Instructions to follow: How many lines in the records below contain the word "broodjes"? Answer with the number alone.

Stored items
══════════════════════════════

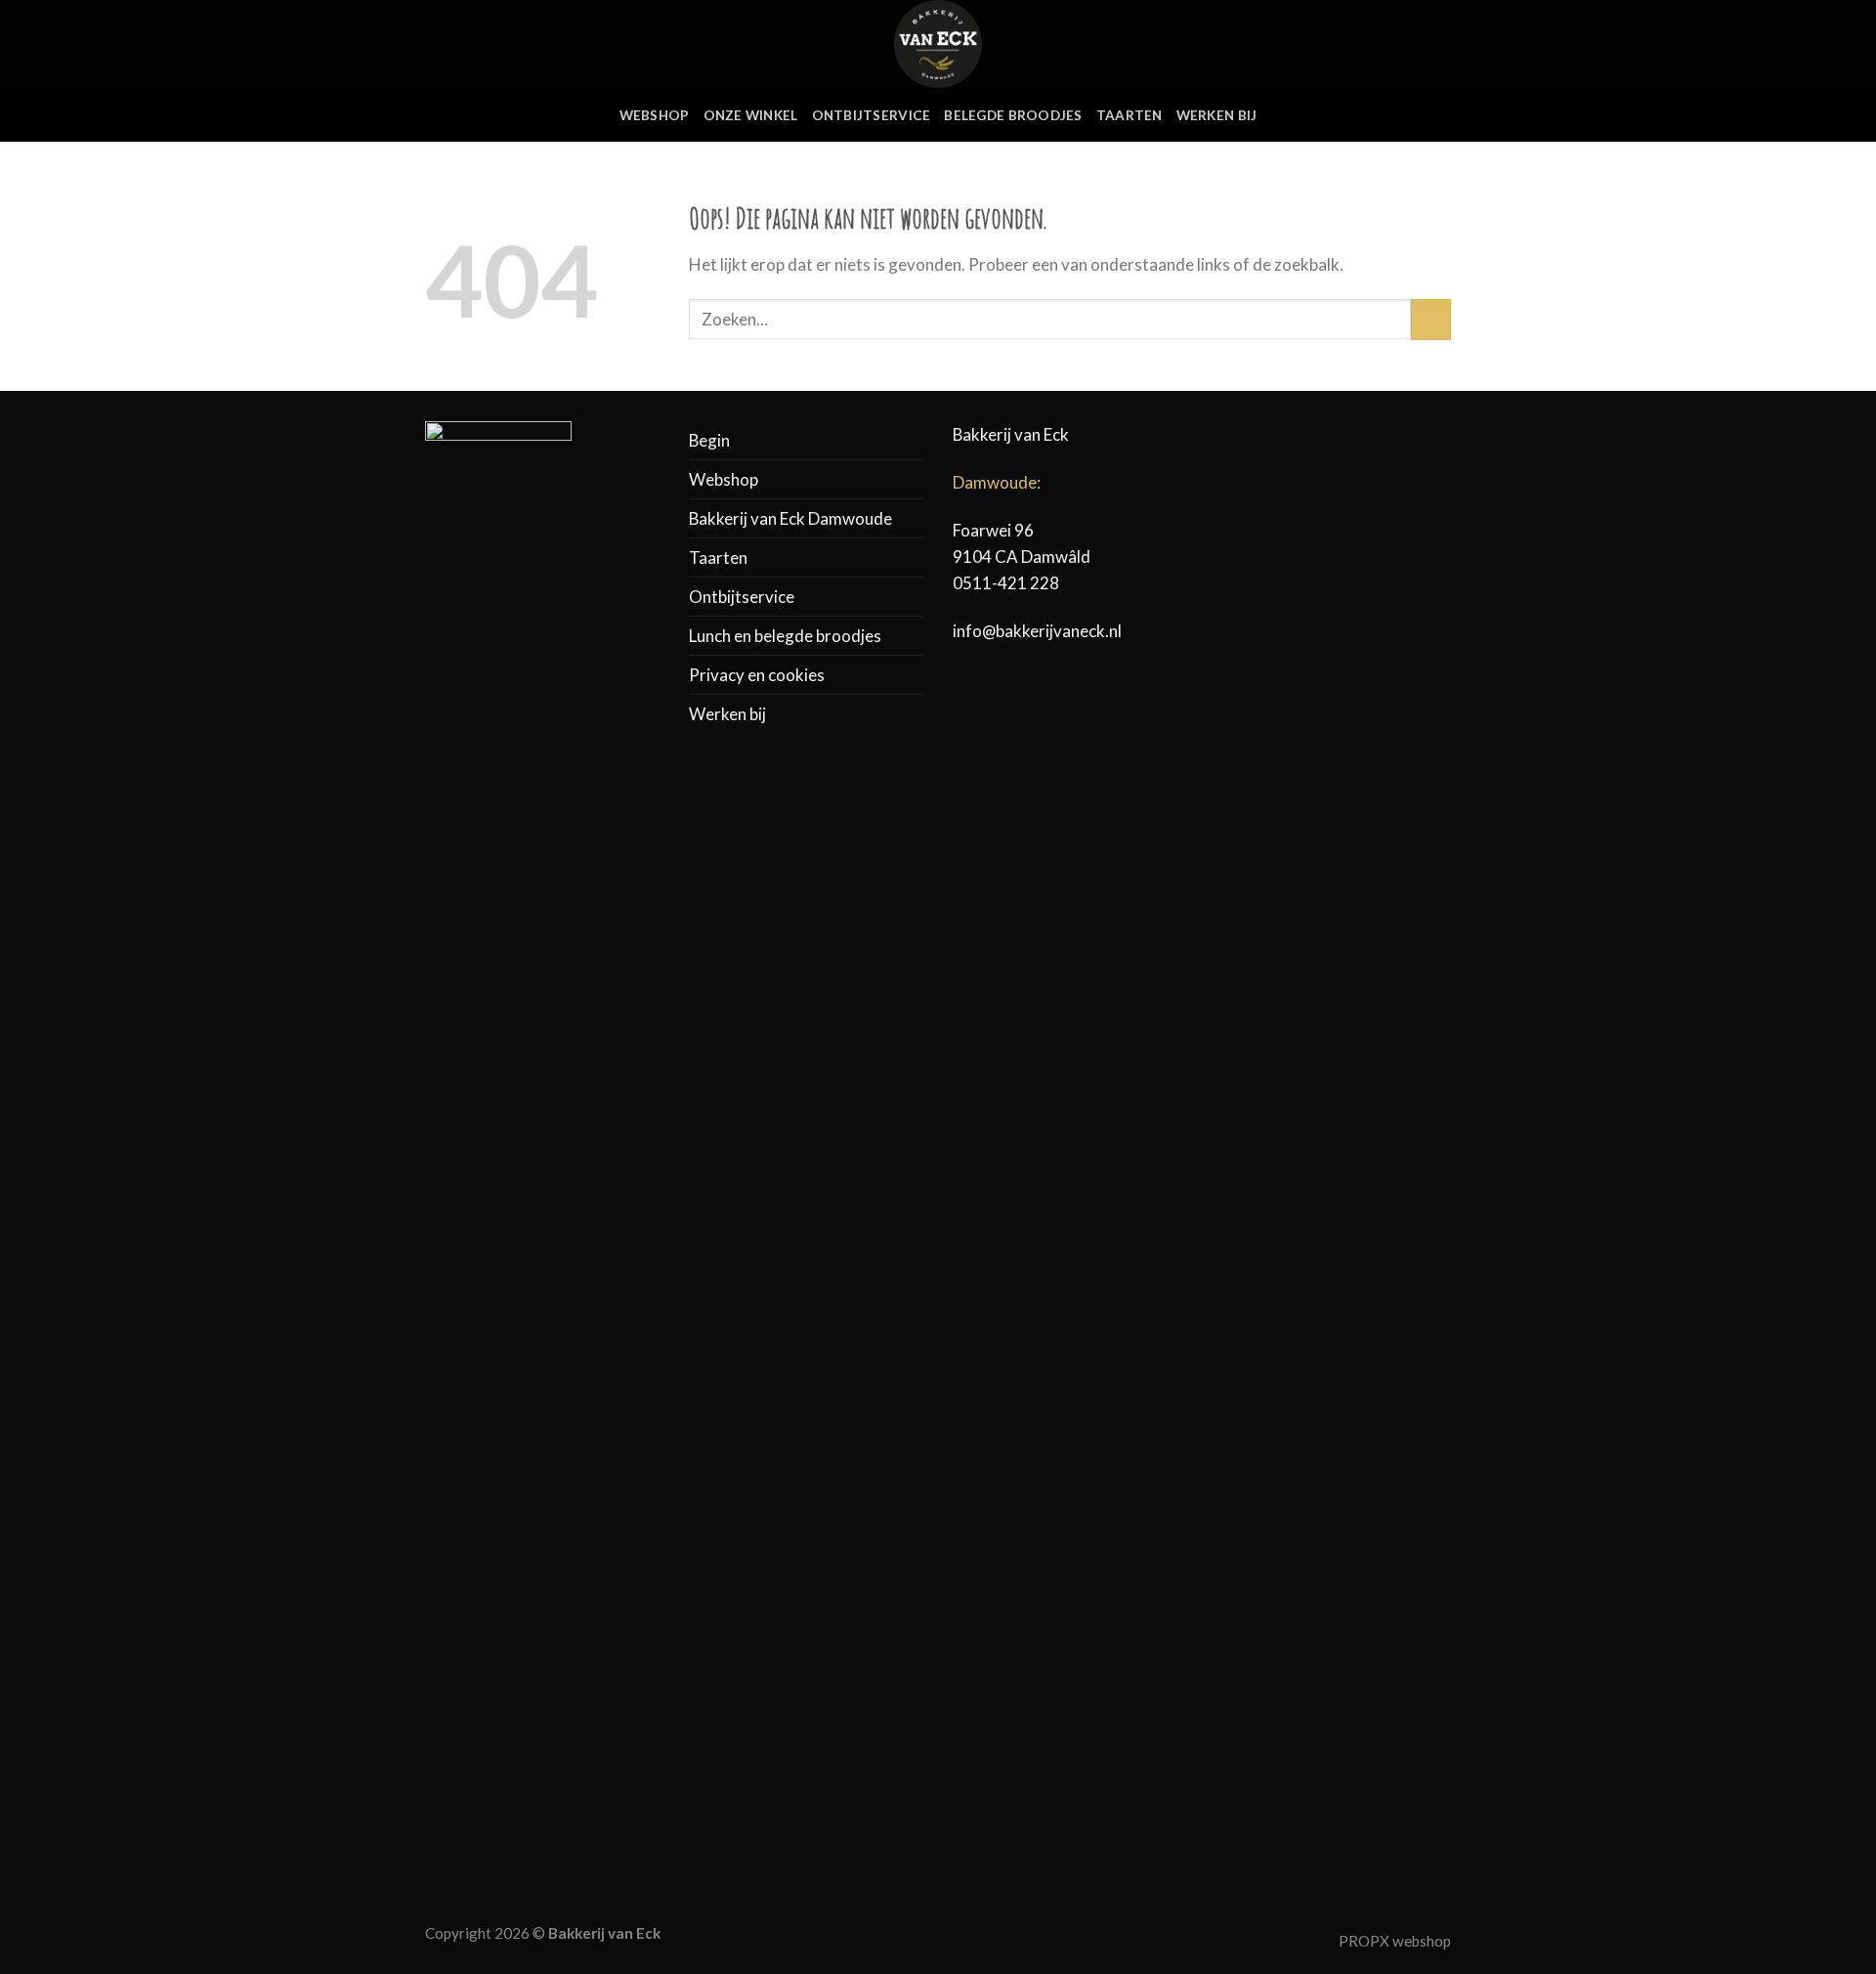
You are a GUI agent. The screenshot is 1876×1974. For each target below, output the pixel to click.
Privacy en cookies (757, 675)
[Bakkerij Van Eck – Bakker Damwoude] (938, 44)
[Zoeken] (1377, 43)
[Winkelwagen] (1441, 43)
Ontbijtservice (871, 115)
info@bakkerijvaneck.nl (1037, 631)
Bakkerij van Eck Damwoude (790, 518)
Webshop (654, 115)
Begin (709, 440)
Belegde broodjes (1013, 115)
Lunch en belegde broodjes (785, 635)
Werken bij (1217, 115)
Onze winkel (751, 115)
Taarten (1129, 115)
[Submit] (1431, 319)
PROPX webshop (1395, 1941)
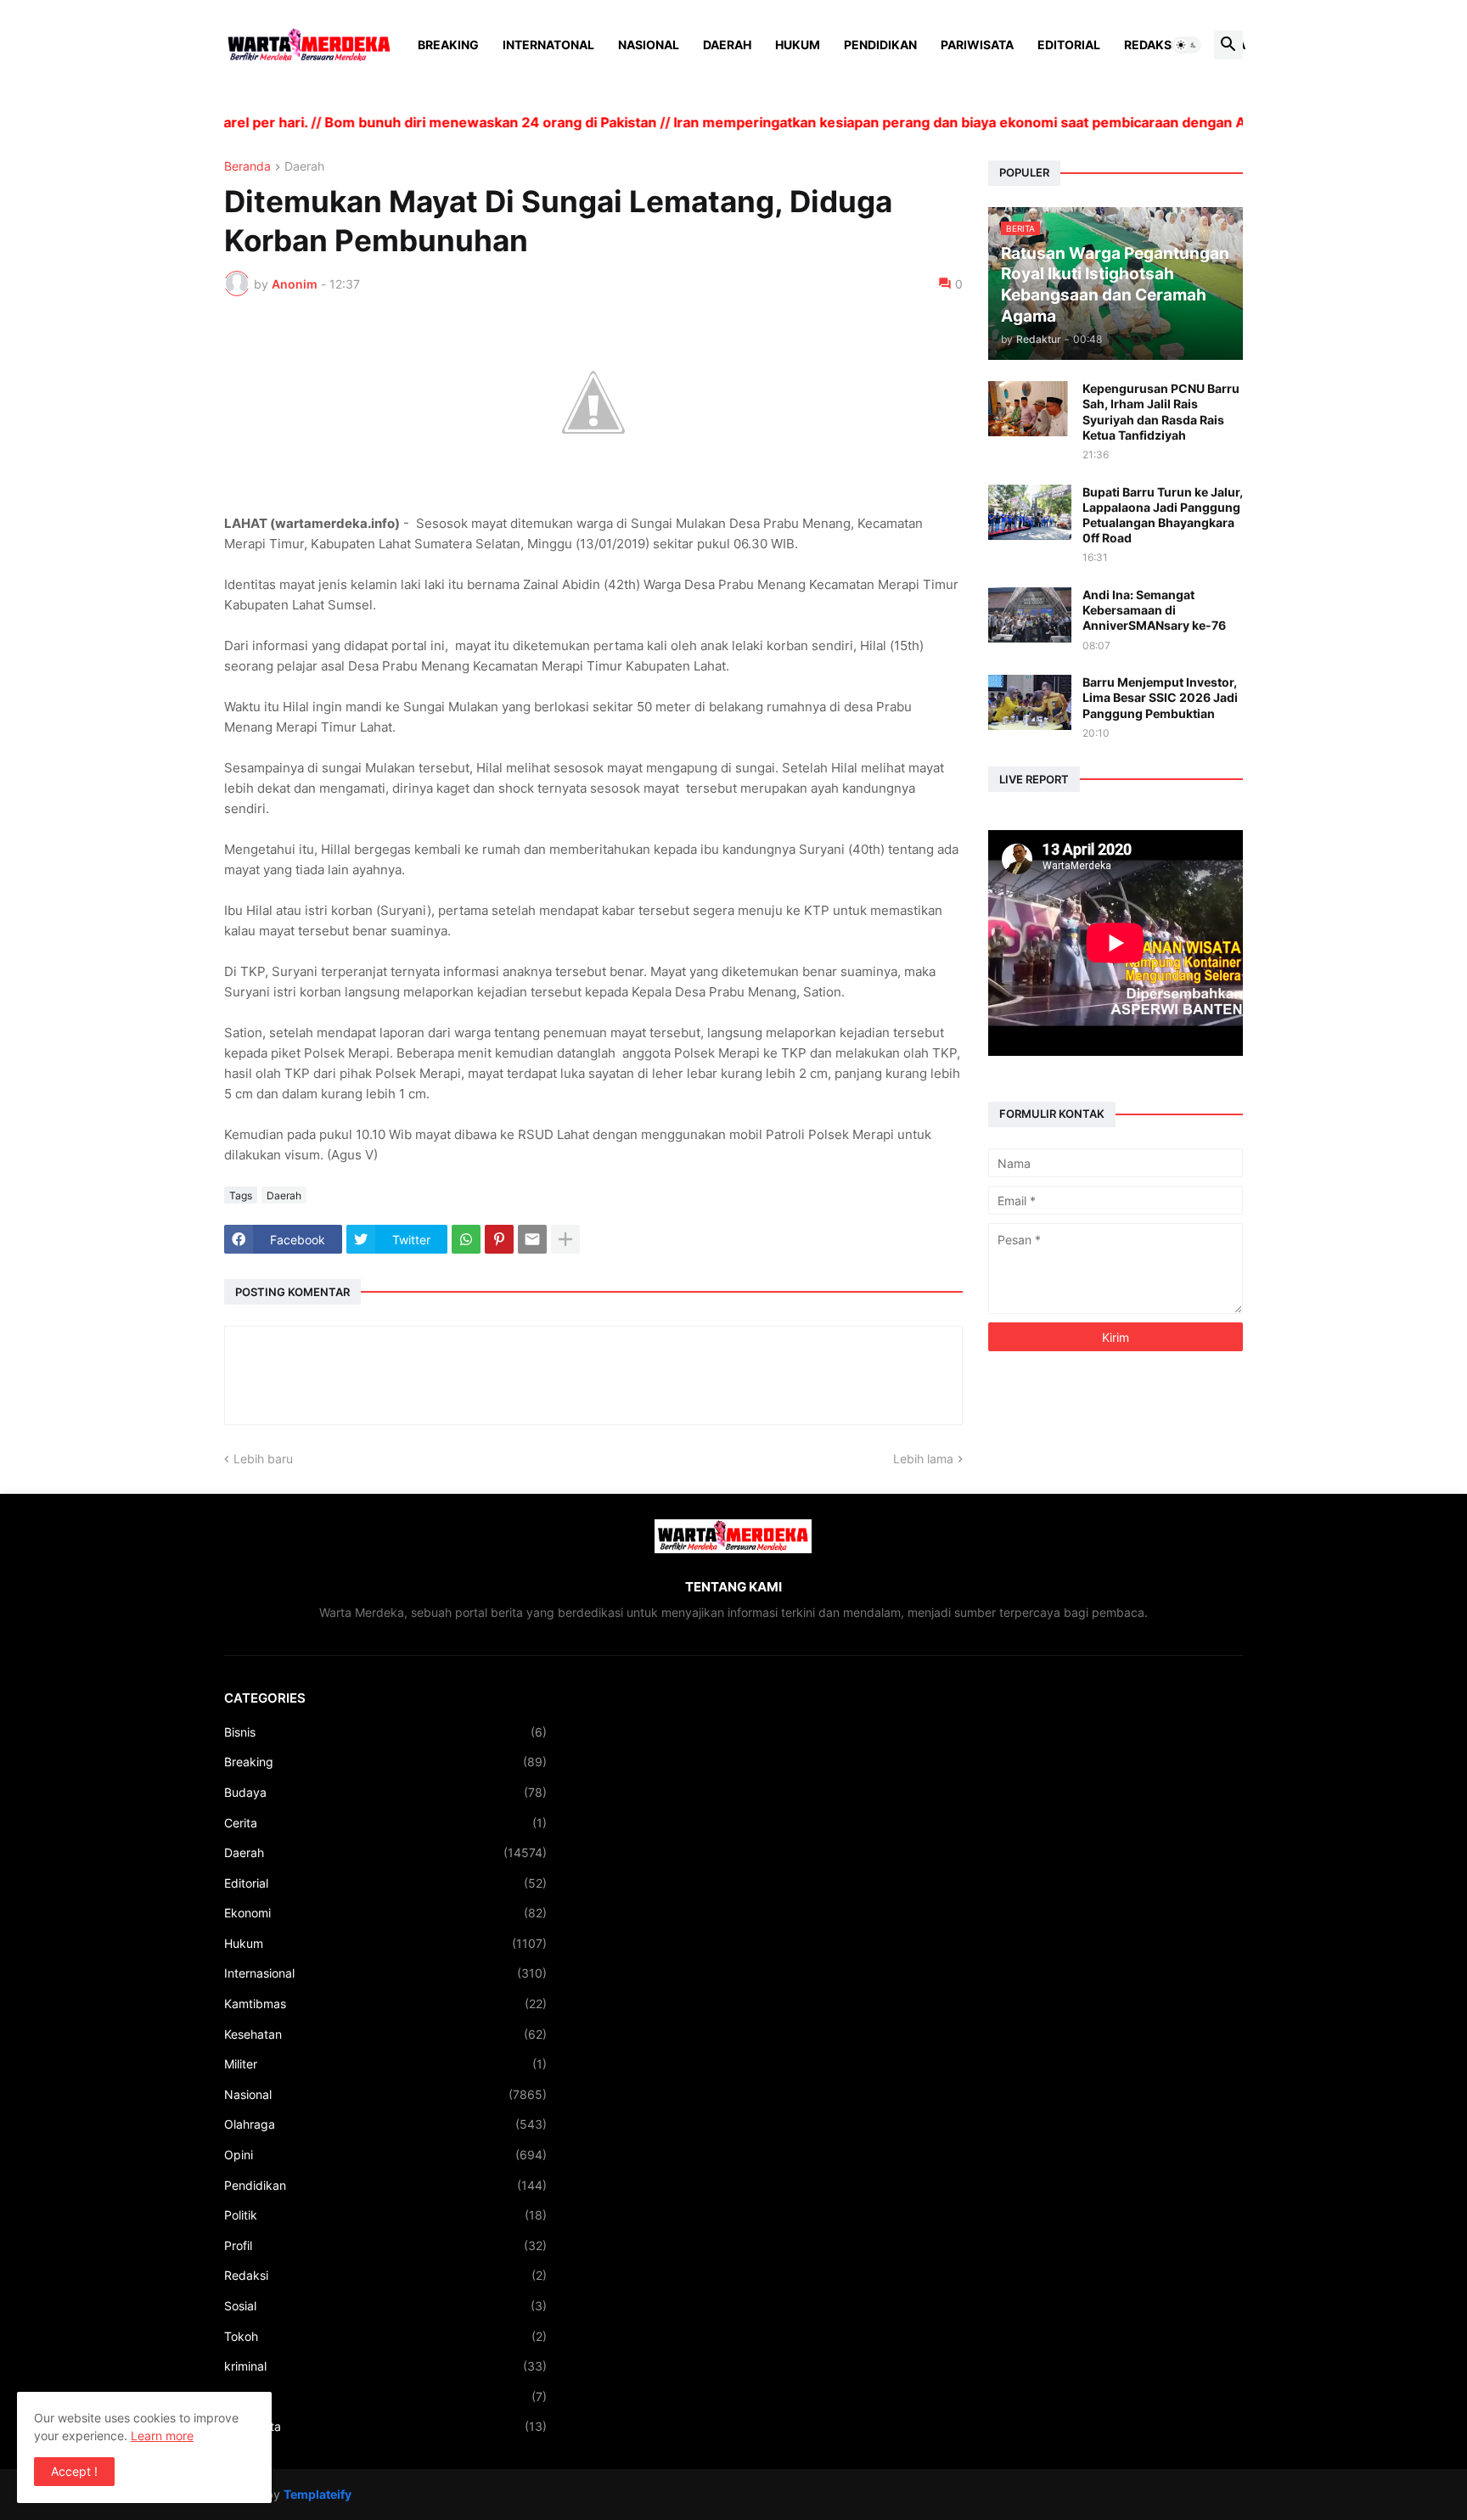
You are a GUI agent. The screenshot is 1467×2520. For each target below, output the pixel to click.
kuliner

══════════════════════════════

Answer box: 2